══ Provided data

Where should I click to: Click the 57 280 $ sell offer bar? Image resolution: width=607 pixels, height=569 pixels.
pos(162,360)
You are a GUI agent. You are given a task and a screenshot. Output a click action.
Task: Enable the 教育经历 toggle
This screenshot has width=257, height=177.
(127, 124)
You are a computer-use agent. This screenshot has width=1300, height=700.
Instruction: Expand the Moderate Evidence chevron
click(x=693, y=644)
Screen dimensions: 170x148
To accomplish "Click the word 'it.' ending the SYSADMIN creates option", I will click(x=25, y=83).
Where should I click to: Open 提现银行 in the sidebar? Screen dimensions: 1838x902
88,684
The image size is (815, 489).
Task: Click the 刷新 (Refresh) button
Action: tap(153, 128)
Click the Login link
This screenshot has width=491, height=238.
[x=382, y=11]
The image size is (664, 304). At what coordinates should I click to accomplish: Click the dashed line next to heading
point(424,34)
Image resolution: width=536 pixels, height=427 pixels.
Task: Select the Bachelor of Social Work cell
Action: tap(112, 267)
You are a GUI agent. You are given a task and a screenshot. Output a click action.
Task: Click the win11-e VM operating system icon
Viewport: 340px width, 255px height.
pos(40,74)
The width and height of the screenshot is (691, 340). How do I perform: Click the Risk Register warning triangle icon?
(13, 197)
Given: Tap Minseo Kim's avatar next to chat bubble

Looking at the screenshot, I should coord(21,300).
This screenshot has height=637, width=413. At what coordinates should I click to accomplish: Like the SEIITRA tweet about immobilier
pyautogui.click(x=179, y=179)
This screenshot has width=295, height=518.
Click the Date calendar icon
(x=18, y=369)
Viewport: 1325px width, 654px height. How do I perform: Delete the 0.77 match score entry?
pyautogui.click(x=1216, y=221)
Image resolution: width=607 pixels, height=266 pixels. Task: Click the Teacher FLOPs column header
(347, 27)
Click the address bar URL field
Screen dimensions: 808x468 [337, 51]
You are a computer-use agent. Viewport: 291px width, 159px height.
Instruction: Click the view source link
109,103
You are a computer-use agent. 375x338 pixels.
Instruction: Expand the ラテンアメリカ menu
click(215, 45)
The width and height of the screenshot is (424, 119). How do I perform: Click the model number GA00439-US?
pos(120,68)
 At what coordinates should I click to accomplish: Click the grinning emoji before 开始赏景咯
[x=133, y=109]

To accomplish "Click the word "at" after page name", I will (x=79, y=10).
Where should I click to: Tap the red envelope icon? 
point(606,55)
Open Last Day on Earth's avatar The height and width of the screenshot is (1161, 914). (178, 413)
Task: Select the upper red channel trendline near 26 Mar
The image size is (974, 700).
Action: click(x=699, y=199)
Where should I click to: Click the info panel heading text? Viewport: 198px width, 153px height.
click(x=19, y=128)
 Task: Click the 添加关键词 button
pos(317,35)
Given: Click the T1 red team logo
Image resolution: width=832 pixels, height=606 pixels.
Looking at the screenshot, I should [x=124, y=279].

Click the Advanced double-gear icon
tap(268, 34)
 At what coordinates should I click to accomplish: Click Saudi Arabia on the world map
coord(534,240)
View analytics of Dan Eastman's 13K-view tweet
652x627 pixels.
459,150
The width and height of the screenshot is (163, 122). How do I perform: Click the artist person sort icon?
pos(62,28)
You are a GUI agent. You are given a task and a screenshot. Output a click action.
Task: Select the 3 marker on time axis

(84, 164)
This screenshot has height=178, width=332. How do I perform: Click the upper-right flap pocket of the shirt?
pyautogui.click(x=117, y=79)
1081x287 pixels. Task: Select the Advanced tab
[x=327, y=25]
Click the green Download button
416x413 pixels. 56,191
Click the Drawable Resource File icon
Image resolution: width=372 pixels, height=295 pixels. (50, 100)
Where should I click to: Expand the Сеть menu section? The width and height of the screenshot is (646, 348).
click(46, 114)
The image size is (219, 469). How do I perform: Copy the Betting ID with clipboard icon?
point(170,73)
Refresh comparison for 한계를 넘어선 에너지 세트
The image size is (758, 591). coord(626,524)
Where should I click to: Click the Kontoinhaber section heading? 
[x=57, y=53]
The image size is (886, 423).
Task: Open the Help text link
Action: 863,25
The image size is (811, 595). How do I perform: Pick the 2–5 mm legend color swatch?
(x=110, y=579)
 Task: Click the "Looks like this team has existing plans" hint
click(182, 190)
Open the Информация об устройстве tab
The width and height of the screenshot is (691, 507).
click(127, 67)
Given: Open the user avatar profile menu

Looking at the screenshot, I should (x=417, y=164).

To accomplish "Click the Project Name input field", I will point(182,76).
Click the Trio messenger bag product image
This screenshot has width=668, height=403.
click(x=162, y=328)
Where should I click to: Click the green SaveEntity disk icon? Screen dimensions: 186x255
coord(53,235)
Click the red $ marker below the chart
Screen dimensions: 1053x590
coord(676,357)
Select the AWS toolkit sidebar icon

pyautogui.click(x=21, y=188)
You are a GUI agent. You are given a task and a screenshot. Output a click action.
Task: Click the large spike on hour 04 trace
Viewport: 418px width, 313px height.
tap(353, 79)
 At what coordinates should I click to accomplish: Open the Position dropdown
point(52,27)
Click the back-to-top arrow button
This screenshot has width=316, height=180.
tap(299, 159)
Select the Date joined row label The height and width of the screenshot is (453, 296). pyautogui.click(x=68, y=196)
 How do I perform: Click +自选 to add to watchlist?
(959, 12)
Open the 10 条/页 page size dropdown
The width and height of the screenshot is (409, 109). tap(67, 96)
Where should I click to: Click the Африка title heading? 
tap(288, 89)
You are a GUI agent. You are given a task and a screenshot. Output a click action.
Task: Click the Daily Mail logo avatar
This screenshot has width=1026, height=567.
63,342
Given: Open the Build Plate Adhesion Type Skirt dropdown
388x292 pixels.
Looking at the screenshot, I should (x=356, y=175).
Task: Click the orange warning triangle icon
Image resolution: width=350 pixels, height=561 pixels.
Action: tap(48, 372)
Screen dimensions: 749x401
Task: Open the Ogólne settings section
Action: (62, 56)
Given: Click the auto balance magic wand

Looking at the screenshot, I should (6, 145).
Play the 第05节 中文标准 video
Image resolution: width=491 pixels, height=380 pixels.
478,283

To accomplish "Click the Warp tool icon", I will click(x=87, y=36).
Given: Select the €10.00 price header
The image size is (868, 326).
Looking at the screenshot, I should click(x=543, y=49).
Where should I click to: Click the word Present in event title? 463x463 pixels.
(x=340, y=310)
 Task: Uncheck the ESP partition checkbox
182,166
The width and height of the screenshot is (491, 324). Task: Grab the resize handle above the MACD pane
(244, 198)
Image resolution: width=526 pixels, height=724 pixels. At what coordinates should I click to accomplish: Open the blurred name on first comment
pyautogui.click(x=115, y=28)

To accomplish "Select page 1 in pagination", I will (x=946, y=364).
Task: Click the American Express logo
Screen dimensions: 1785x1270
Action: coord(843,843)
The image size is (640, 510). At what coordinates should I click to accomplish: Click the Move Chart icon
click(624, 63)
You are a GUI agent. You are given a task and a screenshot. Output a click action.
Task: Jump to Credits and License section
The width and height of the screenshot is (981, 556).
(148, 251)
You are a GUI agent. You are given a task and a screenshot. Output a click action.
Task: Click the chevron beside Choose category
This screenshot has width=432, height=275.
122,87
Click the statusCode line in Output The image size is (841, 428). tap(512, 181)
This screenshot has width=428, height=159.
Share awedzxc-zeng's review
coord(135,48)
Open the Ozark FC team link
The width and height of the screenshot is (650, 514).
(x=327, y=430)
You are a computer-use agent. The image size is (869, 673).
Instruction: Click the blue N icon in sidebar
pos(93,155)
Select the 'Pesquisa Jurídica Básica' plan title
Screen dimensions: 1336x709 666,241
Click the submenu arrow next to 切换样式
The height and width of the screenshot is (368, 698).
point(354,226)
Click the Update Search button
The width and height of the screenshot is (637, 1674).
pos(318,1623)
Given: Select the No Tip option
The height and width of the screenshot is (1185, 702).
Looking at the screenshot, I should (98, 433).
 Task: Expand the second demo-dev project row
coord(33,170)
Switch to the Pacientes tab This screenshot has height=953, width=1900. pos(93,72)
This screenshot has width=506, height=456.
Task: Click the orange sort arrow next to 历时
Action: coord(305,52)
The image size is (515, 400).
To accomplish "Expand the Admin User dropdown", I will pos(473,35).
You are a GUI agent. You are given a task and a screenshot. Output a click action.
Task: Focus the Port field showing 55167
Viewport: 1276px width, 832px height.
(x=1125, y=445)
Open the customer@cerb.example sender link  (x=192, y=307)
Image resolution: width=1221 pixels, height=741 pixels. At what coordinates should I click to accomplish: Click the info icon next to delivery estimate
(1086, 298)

════

> [Required action]: This exercise requires the number of lines in the entries holding the word "will", written alone.

> [Result below]: 6